┌────────

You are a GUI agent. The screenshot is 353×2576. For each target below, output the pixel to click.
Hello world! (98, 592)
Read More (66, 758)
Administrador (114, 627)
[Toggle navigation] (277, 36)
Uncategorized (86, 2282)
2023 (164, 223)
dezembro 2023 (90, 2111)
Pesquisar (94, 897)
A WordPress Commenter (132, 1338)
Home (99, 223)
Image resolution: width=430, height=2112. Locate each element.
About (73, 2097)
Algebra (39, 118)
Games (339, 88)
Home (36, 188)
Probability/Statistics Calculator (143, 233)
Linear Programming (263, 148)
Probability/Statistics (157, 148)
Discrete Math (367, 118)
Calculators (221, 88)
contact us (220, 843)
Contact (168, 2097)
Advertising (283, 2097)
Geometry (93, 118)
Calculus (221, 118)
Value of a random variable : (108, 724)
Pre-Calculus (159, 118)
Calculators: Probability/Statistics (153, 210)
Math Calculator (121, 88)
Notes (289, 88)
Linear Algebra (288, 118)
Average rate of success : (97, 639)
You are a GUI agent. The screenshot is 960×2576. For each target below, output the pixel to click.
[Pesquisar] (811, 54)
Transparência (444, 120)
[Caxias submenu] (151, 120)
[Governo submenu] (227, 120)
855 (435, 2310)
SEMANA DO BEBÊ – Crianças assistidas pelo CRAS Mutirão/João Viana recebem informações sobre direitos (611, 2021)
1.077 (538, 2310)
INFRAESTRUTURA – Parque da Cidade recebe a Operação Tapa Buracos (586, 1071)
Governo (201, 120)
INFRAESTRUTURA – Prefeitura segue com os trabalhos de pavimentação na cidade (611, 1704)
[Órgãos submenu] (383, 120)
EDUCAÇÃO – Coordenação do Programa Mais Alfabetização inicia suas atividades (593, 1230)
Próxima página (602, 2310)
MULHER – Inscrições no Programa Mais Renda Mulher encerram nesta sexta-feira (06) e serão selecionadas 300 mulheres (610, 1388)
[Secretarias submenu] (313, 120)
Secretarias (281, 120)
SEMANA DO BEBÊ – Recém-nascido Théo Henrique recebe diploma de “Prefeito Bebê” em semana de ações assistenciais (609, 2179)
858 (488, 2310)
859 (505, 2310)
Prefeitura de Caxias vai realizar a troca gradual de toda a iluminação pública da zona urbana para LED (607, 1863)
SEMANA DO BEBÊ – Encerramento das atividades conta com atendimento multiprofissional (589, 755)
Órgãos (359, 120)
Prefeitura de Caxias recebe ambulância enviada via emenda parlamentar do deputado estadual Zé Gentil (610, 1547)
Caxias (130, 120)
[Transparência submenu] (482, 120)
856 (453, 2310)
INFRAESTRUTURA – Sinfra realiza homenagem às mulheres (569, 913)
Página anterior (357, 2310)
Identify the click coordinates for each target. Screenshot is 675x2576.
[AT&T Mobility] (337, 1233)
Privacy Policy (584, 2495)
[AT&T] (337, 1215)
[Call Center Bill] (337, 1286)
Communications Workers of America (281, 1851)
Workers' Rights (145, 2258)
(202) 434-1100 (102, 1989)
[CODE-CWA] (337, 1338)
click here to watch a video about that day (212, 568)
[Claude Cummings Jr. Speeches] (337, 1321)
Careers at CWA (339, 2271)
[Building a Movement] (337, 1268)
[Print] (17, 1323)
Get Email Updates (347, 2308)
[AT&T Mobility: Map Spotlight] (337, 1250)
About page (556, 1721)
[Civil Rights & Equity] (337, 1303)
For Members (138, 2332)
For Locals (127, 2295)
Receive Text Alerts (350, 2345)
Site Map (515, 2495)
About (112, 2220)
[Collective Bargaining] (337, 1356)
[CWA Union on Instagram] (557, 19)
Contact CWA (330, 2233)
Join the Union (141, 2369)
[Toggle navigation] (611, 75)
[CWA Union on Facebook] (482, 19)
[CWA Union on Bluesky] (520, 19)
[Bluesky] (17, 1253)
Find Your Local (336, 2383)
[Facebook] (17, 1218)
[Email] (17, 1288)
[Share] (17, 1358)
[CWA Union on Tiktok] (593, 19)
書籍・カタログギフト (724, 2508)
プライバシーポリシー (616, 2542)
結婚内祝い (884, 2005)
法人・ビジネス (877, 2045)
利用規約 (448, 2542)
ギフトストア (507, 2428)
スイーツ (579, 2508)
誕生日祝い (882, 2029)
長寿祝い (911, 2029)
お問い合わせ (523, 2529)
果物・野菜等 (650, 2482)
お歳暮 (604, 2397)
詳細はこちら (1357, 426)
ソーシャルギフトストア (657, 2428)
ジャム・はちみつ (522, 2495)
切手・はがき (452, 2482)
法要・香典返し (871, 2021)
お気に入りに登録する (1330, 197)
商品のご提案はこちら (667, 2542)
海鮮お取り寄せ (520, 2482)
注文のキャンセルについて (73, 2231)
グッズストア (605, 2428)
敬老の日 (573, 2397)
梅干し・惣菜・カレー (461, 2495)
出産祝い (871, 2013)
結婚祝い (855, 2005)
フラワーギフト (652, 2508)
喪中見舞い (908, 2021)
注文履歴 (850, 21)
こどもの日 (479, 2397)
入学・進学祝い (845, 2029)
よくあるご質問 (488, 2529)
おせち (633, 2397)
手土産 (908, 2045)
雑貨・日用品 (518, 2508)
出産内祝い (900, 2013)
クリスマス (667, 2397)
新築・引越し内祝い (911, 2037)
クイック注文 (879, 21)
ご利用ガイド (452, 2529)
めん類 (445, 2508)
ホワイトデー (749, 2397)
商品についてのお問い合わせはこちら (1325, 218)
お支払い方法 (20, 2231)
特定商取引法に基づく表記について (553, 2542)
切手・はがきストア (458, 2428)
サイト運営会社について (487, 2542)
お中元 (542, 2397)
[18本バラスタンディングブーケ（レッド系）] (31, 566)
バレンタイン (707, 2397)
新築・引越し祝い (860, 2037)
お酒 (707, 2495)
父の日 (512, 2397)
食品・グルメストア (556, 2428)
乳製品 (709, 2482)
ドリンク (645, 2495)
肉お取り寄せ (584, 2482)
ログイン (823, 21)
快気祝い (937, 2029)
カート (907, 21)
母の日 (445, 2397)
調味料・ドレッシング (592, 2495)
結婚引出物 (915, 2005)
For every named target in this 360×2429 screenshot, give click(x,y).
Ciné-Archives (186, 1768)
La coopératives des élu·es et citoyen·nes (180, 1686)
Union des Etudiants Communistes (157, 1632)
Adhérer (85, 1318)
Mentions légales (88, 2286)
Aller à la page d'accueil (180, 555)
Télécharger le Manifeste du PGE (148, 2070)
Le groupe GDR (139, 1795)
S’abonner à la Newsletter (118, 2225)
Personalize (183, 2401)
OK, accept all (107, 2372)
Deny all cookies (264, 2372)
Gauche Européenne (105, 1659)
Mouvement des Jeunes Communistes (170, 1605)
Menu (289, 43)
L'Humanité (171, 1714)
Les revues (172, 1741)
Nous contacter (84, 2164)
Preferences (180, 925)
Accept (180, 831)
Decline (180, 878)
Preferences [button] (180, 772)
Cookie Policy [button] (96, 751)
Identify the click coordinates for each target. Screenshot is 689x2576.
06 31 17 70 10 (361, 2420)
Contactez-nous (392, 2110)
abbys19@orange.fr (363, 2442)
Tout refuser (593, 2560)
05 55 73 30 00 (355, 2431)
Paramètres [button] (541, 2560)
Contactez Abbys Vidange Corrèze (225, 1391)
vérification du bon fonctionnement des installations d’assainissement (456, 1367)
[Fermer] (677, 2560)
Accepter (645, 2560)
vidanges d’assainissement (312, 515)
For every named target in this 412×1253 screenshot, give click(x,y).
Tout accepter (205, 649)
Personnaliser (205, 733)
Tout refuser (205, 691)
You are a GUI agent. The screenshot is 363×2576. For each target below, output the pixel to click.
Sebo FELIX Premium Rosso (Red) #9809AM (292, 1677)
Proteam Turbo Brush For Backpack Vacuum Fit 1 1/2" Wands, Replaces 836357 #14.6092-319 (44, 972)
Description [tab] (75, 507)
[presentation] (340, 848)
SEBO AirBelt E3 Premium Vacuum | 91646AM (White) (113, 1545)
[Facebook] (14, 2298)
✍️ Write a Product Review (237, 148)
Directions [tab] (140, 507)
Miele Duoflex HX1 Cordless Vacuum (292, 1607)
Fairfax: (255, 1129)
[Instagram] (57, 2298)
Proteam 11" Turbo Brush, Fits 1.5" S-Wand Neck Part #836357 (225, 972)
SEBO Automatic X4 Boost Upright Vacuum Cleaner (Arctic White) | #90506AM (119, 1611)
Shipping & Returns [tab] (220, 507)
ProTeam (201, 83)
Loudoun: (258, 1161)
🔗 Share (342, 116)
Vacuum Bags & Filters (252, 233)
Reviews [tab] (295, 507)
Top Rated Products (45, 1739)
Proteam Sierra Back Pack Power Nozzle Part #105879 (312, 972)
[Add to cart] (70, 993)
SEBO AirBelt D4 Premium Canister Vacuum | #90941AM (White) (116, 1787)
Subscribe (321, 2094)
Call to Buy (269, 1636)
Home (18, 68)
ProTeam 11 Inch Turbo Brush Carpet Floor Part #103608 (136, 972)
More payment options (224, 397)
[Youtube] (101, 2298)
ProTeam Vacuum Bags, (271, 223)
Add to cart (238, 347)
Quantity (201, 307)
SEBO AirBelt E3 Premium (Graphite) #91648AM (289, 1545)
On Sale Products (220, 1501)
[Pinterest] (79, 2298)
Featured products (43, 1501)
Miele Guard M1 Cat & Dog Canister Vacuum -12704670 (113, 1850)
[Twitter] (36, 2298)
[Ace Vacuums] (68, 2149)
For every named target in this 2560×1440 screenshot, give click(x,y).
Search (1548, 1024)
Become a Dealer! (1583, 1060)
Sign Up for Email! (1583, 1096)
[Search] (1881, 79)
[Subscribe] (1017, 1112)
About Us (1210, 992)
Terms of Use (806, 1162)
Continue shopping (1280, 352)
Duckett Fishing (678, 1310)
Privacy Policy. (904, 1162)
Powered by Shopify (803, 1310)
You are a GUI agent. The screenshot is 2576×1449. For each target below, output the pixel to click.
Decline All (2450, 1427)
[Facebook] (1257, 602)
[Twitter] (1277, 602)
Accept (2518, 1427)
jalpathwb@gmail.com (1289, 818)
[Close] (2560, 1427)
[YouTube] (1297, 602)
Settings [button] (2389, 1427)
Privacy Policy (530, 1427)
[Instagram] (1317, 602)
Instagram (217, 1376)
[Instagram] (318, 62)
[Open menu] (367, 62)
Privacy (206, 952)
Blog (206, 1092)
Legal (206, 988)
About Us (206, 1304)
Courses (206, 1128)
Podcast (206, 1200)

└────────

_ACTIVITY_
The response should be the listing above, limited to the lines between the one holding "More payment options (224, 397)" and the one holding "[Instagram] (318, 62)", inclusive, reproduced exactly.

_EXERCISE RESULT_
More payment options (224, 397)
[Youtube] (101, 2298)
ProTeam Vacuum Bags, (271, 223)
Add to cart (238, 347)
Quantity (201, 307)
SEBO AirBelt E3 Premium (Graphite) #91648AM (289, 1545)
On Sale Products (220, 1501)
[Pinterest] (79, 2298)
Featured products (43, 1501)
Miele Guard M1 Cat & Dog Canister Vacuum -12704670 (113, 1850)
[Twitter] (36, 2298)
[Ace Vacuums] (68, 2149)
For every named target in this 2560×1440 screenshot, give click(x,y).
Search (1548, 1024)
Become a Dealer! (1583, 1060)
Sign Up for Email! (1583, 1096)
[Search] (1881, 79)
[Subscribe] (1017, 1112)
About Us (1210, 992)
Terms of Use (806, 1162)
Continue shopping (1280, 352)
Duckett Fishing (678, 1310)
Privacy Policy. (904, 1162)
Powered by Shopify (803, 1310)
You are a GUI agent. The screenshot is 2576×1449. For each target below, output the pixel to click.
Decline All (2450, 1427)
[Facebook] (1257, 602)
[Twitter] (1277, 602)
Accept (2518, 1427)
jalpathwb@gmail.com (1289, 818)
[Close] (2560, 1427)
[YouTube] (1297, 602)
Settings [button] (2389, 1427)
Privacy Policy (530, 1427)
[Instagram] (1317, 602)
Instagram (217, 1376)
[Instagram] (318, 62)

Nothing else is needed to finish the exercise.